▶ [Description of the task]: All of the entries below are to be copied word for word.

▶ [Stored entries]:
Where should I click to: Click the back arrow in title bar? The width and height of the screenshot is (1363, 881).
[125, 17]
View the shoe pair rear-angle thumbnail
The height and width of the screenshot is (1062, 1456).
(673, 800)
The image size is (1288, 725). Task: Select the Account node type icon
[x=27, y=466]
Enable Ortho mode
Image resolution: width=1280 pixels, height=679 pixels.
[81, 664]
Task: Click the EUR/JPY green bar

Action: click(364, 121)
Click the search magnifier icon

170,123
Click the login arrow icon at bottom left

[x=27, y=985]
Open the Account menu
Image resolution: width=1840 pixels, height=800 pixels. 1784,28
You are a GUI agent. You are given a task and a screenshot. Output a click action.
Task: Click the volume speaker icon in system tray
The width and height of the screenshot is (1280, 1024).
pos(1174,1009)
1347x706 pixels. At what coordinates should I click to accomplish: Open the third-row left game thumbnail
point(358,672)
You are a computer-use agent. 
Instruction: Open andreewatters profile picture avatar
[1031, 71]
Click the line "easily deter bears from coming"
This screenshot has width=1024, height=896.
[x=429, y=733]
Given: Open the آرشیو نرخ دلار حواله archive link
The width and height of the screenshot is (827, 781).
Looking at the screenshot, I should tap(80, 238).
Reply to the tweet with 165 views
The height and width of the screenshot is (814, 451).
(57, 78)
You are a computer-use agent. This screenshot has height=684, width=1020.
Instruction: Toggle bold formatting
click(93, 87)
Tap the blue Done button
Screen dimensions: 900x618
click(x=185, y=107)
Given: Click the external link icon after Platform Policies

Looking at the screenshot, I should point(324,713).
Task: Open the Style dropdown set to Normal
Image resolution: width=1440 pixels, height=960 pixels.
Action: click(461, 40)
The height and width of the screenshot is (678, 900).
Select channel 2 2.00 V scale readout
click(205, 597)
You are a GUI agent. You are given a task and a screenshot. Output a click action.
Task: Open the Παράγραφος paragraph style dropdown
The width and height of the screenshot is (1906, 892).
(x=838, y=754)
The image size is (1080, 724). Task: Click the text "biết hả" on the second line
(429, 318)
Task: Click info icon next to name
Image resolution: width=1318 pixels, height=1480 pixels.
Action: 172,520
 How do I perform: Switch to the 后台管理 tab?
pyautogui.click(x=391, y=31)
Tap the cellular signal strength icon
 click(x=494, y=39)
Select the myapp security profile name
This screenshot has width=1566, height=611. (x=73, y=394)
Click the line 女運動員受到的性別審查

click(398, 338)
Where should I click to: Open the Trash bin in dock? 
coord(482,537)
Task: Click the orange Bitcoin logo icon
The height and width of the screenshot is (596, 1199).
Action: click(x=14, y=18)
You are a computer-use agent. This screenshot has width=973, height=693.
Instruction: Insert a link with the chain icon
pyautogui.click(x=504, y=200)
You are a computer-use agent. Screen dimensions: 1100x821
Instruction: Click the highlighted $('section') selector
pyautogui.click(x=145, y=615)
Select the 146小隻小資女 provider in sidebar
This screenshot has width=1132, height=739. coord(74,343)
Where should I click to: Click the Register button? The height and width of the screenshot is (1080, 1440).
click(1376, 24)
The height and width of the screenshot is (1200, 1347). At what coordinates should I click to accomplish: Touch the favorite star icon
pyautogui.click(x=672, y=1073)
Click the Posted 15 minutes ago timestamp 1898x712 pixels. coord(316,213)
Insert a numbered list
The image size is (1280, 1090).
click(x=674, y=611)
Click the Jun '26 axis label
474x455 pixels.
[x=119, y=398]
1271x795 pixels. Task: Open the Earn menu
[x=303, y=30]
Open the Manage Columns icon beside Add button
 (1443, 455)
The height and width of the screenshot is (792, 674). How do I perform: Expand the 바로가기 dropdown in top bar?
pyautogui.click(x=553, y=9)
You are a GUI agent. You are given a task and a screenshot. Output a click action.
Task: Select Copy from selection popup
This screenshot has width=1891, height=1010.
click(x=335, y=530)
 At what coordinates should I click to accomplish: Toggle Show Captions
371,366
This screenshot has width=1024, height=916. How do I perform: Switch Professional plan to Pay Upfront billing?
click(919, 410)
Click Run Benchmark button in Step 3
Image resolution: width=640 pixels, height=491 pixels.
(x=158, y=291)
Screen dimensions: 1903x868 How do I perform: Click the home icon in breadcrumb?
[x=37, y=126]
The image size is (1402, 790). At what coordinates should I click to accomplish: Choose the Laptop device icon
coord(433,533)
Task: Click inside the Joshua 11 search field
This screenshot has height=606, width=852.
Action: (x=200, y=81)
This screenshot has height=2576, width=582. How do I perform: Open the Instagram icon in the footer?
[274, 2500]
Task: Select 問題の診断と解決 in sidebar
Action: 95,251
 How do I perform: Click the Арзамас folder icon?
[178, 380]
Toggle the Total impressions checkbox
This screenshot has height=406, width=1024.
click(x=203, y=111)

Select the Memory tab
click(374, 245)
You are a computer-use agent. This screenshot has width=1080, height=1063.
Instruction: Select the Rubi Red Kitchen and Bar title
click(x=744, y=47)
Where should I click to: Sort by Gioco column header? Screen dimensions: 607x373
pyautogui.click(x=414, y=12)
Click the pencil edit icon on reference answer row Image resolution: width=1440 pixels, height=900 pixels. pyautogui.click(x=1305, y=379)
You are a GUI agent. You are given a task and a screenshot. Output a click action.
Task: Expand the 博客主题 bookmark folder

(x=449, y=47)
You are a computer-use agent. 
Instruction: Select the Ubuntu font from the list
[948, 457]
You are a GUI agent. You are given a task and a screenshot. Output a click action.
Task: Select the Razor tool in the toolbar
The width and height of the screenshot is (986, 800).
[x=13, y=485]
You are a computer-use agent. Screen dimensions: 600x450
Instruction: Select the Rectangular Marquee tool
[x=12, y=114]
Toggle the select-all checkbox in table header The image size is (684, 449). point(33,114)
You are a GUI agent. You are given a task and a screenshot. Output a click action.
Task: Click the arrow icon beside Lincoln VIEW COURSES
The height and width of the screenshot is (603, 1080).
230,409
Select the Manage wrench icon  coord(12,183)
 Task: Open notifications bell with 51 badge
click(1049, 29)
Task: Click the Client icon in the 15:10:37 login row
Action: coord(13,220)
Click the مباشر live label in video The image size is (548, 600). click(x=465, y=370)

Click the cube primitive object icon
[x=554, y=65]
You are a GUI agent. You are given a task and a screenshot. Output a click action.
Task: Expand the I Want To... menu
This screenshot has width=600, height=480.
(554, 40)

▶ [Result of the exercise]:
Where should I click to: Click the back arrow in title bar? The width and height of the screenshot is (1363, 881).
[125, 17]
View the shoe pair rear-angle thumbnail
The height and width of the screenshot is (1062, 1456).
(673, 800)
The image size is (1288, 725). Task: Select the Account node type icon
[x=27, y=466]
Enable Ortho mode
Image resolution: width=1280 pixels, height=679 pixels.
[81, 664]
Task: Click the EUR/JPY green bar

Action: click(364, 121)
Click the search magnifier icon

170,123
Click the login arrow icon at bottom left

[x=27, y=985]
Open the Account menu
Image resolution: width=1840 pixels, height=800 pixels. 1784,28
You are a GUI agent. You are given a task and a screenshot. Output a click action.
Task: Click the volume speaker icon in system tray
The width and height of the screenshot is (1280, 1024).
pos(1174,1009)
1347x706 pixels. At what coordinates should I click to accomplish: Open the third-row left game thumbnail
point(358,672)
You are a computer-use agent. 
Instruction: Open andreewatters profile picture avatar
[1031, 71]
Click the line "easily deter bears from coming"
This screenshot has width=1024, height=896.
[x=429, y=733]
Given: Open the آرشیو نرخ دلار حواله archive link
The width and height of the screenshot is (827, 781).
Looking at the screenshot, I should tap(80, 238).
Reply to the tweet with 165 views
The height and width of the screenshot is (814, 451).
(57, 78)
You are a computer-use agent. This screenshot has height=684, width=1020.
Instruction: Toggle bold formatting
click(93, 87)
Tap the blue Done button
Screen dimensions: 900x618
click(x=185, y=107)
Given: Click the external link icon after Platform Policies

Looking at the screenshot, I should point(324,713).
Task: Open the Style dropdown set to Normal
Image resolution: width=1440 pixels, height=960 pixels.
Action: click(461, 40)
The height and width of the screenshot is (678, 900).
Select channel 2 2.00 V scale readout
click(205, 597)
You are a GUI agent. You are given a task and a screenshot. Output a click action.
Task: Open the Παράγραφος paragraph style dropdown
The width and height of the screenshot is (1906, 892).
(x=838, y=754)
The image size is (1080, 724). Task: Click the text "biết hả" on the second line
(429, 318)
Task: Click info icon next to name
Image resolution: width=1318 pixels, height=1480 pixels.
Action: 172,520
 How do I perform: Switch to the 后台管理 tab?
pyautogui.click(x=391, y=31)
Tap the cellular signal strength icon
 click(x=494, y=39)
Select the myapp security profile name
This screenshot has width=1566, height=611. (x=73, y=394)
Click the line 女運動員受到的性別審查

click(398, 338)
Where should I click to: Open the Trash bin in dock? 
coord(482,537)
Task: Click the orange Bitcoin logo icon
The height and width of the screenshot is (596, 1199).
Action: click(x=14, y=18)
You are a computer-use agent. This screenshot has width=973, height=693.
Instruction: Insert a link with the chain icon
pyautogui.click(x=504, y=200)
You are a computer-use agent. Screen dimensions: 1100x821
Instruction: Click the highlighted $('section') selector
pyautogui.click(x=145, y=615)
Select the 146小隻小資女 provider in sidebar
This screenshot has width=1132, height=739. coord(74,343)
Where should I click to: Click the Register button? The height and width of the screenshot is (1080, 1440).
click(1376, 24)
The height and width of the screenshot is (1200, 1347). At what coordinates should I click to accomplish: Touch the favorite star icon
pyautogui.click(x=672, y=1073)
Click the Posted 15 minutes ago timestamp 1898x712 pixels. coord(316,213)
Insert a numbered list
The image size is (1280, 1090).
click(x=674, y=611)
Click the Jun '26 axis label
474x455 pixels.
[x=119, y=398]
1271x795 pixels. Task: Open the Earn menu
[x=303, y=30]
Open the Manage Columns icon beside Add button
 (1443, 455)
The height and width of the screenshot is (792, 674). How do I perform: Expand the 바로가기 dropdown in top bar?
pyautogui.click(x=553, y=9)
You are a GUI agent. You are given a task and a screenshot. Output a click action.
Task: Select Copy from selection popup
This screenshot has width=1891, height=1010.
click(x=335, y=530)
 At what coordinates should I click to accomplish: Toggle Show Captions
371,366
This screenshot has width=1024, height=916. How do I perform: Switch Professional plan to Pay Upfront billing?
click(919, 410)
Click Run Benchmark button in Step 3
Image resolution: width=640 pixels, height=491 pixels.
(x=158, y=291)
Screen dimensions: 1903x868 How do I perform: Click the home icon in breadcrumb?
[x=37, y=126]
The image size is (1402, 790). At what coordinates should I click to accomplish: Choose the Laptop device icon
coord(433,533)
Task: Click inside the Joshua 11 search field
This screenshot has height=606, width=852.
Action: (x=200, y=81)
This screenshot has height=2576, width=582. How do I perform: Open the Instagram icon in the footer?
[274, 2500]
Task: Select 問題の診断と解決 in sidebar
Action: 95,251
 How do I perform: Click the Арзамас folder icon?
[178, 380]
Toggle the Total impressions checkbox
This screenshot has height=406, width=1024.
click(x=203, y=111)

Select the Memory tab
click(374, 245)
You are a computer-use agent. This screenshot has width=1080, height=1063.
Instruction: Select the Rubi Red Kitchen and Bar title
click(x=744, y=47)
Where should I click to: Sort by Gioco column header? Screen dimensions: 607x373
pyautogui.click(x=414, y=12)
Click the pencil edit icon on reference answer row Image resolution: width=1440 pixels, height=900 pixels. pyautogui.click(x=1305, y=379)
You are a GUI agent. You are given a task and a screenshot. Output a click action.
Task: Expand the 博客主题 bookmark folder

(x=449, y=47)
You are a computer-use agent. 
Instruction: Select the Ubuntu font from the list
[948, 457]
You are a GUI agent. You are given a task and a screenshot. Output a click action.
Task: Select the Razor tool in the toolbar
The width and height of the screenshot is (986, 800).
[x=13, y=485]
You are a computer-use agent. Screen dimensions: 600x450
Instruction: Select the Rectangular Marquee tool
[x=12, y=114]
Toggle the select-all checkbox in table header The image size is (684, 449). point(33,114)
You are a GUI agent. You are given a task and a screenshot. Output a click action.
Task: Click the arrow icon beside Lincoln VIEW COURSES
The height and width of the screenshot is (603, 1080).
230,409
Select the Manage wrench icon  coord(12,183)
 Task: Open notifications bell with 51 badge
click(1049, 29)
Task: Click the Client icon in the 15:10:37 login row
Action: coord(13,220)
Click the مباشر live label in video The image size is (548, 600). click(x=465, y=370)

Click the cube primitive object icon
[x=554, y=65]
You are a GUI agent. You are given a task and a screenshot. Output a click action.
Task: Expand the I Want To... menu
This screenshot has width=600, height=480.
(554, 40)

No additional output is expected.